**Instruction:** Copy out every row below word for word, changing nothing.

**Material shown:**
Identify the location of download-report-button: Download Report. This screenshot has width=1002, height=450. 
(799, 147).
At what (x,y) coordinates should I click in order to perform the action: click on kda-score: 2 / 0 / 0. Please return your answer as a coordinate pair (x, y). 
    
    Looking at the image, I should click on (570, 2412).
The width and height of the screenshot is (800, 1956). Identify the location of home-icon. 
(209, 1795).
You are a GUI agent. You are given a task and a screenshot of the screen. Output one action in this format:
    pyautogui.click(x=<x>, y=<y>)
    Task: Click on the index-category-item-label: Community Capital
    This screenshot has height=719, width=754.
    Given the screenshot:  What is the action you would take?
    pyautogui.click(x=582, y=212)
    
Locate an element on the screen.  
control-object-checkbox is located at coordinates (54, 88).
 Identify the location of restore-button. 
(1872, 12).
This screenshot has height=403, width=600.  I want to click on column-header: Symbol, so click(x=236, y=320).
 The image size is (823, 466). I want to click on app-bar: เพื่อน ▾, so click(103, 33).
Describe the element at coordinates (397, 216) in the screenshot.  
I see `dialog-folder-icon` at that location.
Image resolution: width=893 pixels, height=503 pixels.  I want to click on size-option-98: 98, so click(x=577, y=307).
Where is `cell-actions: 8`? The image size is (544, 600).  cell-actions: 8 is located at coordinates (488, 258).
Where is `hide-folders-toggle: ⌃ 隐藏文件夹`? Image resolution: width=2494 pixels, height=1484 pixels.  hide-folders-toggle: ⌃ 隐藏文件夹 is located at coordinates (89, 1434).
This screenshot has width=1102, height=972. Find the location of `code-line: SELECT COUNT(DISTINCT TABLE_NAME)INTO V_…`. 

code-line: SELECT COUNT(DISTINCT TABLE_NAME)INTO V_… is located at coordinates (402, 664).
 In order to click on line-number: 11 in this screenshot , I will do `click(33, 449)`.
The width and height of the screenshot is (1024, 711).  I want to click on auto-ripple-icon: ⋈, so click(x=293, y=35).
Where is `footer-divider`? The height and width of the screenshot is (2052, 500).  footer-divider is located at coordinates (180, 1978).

**Exercise output:**
Identify the location of download-report-button: Download Report. This screenshot has width=1002, height=450. 
(799, 147).
At what (x,y) coordinates should I click in order to perform the action: click on kda-score: 2 / 0 / 0. Please return your answer as a coordinate pair (x, y). 
    
    Looking at the image, I should click on (570, 2412).
The width and height of the screenshot is (800, 1956). Identify the location of home-icon. 
(209, 1795).
You are a GUI agent. You are given a task and a screenshot of the screen. Output one action in this format:
    pyautogui.click(x=<x>, y=<y>)
    Task: Click on the index-category-item-label: Community Capital
    This screenshot has height=719, width=754.
    Given the screenshot:  What is the action you would take?
    pyautogui.click(x=582, y=212)
    
Locate an element on the screen.  
control-object-checkbox is located at coordinates (54, 88).
 Identify the location of restore-button. 
(1872, 12).
This screenshot has height=403, width=600.  I want to click on column-header: Symbol, so click(x=236, y=320).
 The image size is (823, 466). I want to click on app-bar: เพื่อน ▾, so click(103, 33).
Describe the element at coordinates (397, 216) in the screenshot.  
I see `dialog-folder-icon` at that location.
Image resolution: width=893 pixels, height=503 pixels.  I want to click on size-option-98: 98, so click(x=577, y=307).
Where is `cell-actions: 8`? The image size is (544, 600).  cell-actions: 8 is located at coordinates (488, 258).
Where is `hide-folders-toggle: ⌃ 隐藏文件夹`? Image resolution: width=2494 pixels, height=1484 pixels.  hide-folders-toggle: ⌃ 隐藏文件夹 is located at coordinates (89, 1434).
This screenshot has width=1102, height=972. Find the location of `code-line: SELECT COUNT(DISTINCT TABLE_NAME)INTO V_…`. 

code-line: SELECT COUNT(DISTINCT TABLE_NAME)INTO V_… is located at coordinates (402, 664).
 In order to click on line-number: 11 in this screenshot , I will do `click(33, 449)`.
The width and height of the screenshot is (1024, 711).  I want to click on auto-ripple-icon: ⋈, so click(x=293, y=35).
Where is `footer-divider`? The height and width of the screenshot is (2052, 500).  footer-divider is located at coordinates (180, 1978).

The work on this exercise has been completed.